5) In Naples and Sicily, a large portion of the nobility was not local and in many cases was not even residing locally. The cases of the princes of Eboli and Melfi are probably the most famous but there are plenty of others. Less well known is the large influx of foreign bourgeois who, through service to the state, gained a noble statute. In the 15th century, that role was often taken by the Pisani merchants, later the Florentine and Genoese financiers also got their hands on a lot of famous titles. These people came late enough and remained rich enough for long enough, for them to mingle only very mildly with commoners.

6) I fill also compel to tell you that simple phenotypic observations are not very usable. The Mediterranean has quite a few groups of blond people (Venetians, Corsicans, etc). If I were you I'd dig into the results given by the testing and try to see some of the tell-tale genes that could be interesting such as those attached to Thalassemia or those attached to lactase persistence.
 
Joined Jun 2014
2,589 Posts | 92+
Venice
The towns are Tramonti and Nocera Superiore.

The earliest records are from the 1300s but its highly likely that this family was noble before then and the 1300s are just when the records began. They lost their importance after World War Two so ranging between ancient and very recent.

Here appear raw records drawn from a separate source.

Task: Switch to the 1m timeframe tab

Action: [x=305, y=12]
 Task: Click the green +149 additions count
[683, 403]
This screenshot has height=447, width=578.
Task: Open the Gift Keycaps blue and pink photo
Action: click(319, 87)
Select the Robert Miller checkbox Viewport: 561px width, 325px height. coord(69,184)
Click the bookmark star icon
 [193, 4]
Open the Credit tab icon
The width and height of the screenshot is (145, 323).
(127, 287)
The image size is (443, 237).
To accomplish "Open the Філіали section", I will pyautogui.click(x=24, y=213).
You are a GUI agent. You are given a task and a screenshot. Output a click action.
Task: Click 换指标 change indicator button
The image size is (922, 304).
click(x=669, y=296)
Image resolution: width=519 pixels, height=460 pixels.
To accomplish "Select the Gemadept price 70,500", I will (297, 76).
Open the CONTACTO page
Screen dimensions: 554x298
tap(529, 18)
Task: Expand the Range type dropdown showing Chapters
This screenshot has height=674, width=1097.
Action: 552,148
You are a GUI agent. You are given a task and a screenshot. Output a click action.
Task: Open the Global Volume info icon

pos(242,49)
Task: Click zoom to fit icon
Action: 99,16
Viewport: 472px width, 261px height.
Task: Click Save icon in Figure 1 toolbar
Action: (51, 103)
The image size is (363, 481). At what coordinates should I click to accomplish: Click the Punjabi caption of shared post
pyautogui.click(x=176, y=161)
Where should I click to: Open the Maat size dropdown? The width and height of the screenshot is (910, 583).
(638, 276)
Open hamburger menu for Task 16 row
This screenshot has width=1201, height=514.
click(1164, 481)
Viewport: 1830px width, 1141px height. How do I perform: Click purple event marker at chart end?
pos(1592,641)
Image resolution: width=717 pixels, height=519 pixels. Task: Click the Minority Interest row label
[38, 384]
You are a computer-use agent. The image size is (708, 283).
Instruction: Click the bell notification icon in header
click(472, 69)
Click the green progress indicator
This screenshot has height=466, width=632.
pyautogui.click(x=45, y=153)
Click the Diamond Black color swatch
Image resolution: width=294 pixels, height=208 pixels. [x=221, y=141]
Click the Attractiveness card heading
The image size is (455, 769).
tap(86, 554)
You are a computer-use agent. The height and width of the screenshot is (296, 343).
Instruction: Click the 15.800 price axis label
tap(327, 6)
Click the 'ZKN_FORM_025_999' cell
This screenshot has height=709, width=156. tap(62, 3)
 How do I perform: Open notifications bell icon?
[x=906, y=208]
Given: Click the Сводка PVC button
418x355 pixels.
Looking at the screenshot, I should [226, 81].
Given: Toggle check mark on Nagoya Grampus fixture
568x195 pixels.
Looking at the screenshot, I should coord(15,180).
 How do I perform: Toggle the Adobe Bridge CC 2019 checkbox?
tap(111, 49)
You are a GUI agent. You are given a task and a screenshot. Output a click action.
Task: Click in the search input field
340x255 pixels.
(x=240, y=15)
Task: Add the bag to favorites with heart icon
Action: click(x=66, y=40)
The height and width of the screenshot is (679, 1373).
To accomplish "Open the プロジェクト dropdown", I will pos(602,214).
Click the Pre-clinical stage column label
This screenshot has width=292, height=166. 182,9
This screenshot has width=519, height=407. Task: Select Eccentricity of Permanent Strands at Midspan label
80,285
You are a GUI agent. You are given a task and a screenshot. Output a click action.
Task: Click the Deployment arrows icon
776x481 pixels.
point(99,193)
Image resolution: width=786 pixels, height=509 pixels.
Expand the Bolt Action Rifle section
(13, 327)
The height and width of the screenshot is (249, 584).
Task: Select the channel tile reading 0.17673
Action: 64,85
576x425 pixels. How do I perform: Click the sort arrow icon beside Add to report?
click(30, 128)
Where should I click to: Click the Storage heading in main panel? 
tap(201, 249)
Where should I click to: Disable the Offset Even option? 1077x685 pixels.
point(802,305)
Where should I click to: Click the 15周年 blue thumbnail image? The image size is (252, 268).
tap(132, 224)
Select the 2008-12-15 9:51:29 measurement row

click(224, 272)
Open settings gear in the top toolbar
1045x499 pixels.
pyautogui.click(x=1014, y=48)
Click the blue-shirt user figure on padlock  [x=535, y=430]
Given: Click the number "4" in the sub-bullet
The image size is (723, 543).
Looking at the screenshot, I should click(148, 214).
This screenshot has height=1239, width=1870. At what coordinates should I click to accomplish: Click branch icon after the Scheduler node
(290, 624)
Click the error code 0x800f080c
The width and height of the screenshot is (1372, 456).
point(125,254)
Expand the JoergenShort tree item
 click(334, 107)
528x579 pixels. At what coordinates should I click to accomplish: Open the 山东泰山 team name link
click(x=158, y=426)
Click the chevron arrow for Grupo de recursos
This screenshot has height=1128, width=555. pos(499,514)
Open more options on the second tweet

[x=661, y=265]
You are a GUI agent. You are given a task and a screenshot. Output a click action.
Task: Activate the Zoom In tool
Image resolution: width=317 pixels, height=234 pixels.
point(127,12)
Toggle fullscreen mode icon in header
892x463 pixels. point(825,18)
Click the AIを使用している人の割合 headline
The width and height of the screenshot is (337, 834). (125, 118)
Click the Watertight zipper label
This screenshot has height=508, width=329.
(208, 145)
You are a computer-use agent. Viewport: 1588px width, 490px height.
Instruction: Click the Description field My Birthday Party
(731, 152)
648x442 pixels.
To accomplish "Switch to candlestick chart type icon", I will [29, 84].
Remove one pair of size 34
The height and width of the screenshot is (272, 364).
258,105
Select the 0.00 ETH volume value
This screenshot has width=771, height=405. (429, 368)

What is driving me to this research is me doing an ancestry DNA test. I always wanted to do this because I have noticed since I was younger that I have a lot of physical features that aren't typical of someone of my background as well as a small amount of some that are. I generally don't look like most people where my family comes from. Neither does my mother (who is pale with ginger hair and freckles as are a lot of my relatives) nor my dad. Out of curiosity I finally did the test. I got the following percentages from it:

- 70% Southern Europe with 47% split between Italy and Greece and 23% Iberian Peninsula
- 20 % Western Europe/French and German
- 10 % Scandinavia

This result shocked me. The largest part being Southern European isn't surprising but I wasn't expecting to get 100% European based on what I had seen. Before I did the test I researched results of people from the same region in Italy and most of them scored some Middle Eastern/North African in their tests which I didn't. I shared my results with my family and that is when my dad revealed to me about his grandmother being from a noble family of that particular aforementioned area. Though neither of us know about the family's history in detail as yet, I wonder if this link could provide some of the answers I'm looking for following my DNA test.

This seems weird especially when u get results telling u are x % french or y % spanish ... wich us also absurd as there are no spanish or french dna . Also more strange is that ur friends did the test too and are middleastern or northafrican? Unless they come recently with one of the Lybian boats is doubtfull as well. Also dna tests are expensive to do just for fun.
 
Joined Oct 2010
294 Posts | 7+
Paomia, Corsica
This seems weird especially when u get results telling u are x % french or y % spanish ... wich us also absurd as there are no spanish or french dna . Also more strange is that ur friends did the test too and are middleastern or northafrican? Unless they come recently with one of the Lybian boats is doubtfull as well. Also dna tests are expensive to do just for fun.

The idea is not that there is a French or an Italian gene, the companies selling this service are not idiots. The point is that there are mixes that are typical of certain regions, a bit like a cocktail recipe can have 40% coke and 60% vodka or 2% coke and 98% vodka (yes, I'd make a dreadful barman). So the components need not to be different for the result to be different.

Regarding North African genes, there is nothing weird about it. Sicily/Southern Italy and Greece are bridges between Europe and Africa. Any iso map will show you that some typical European genes are pretty rare in Southern Itlay (e.g. those related to lactase production) while the profile has often quite a lot in common with Egypt and Tunisia.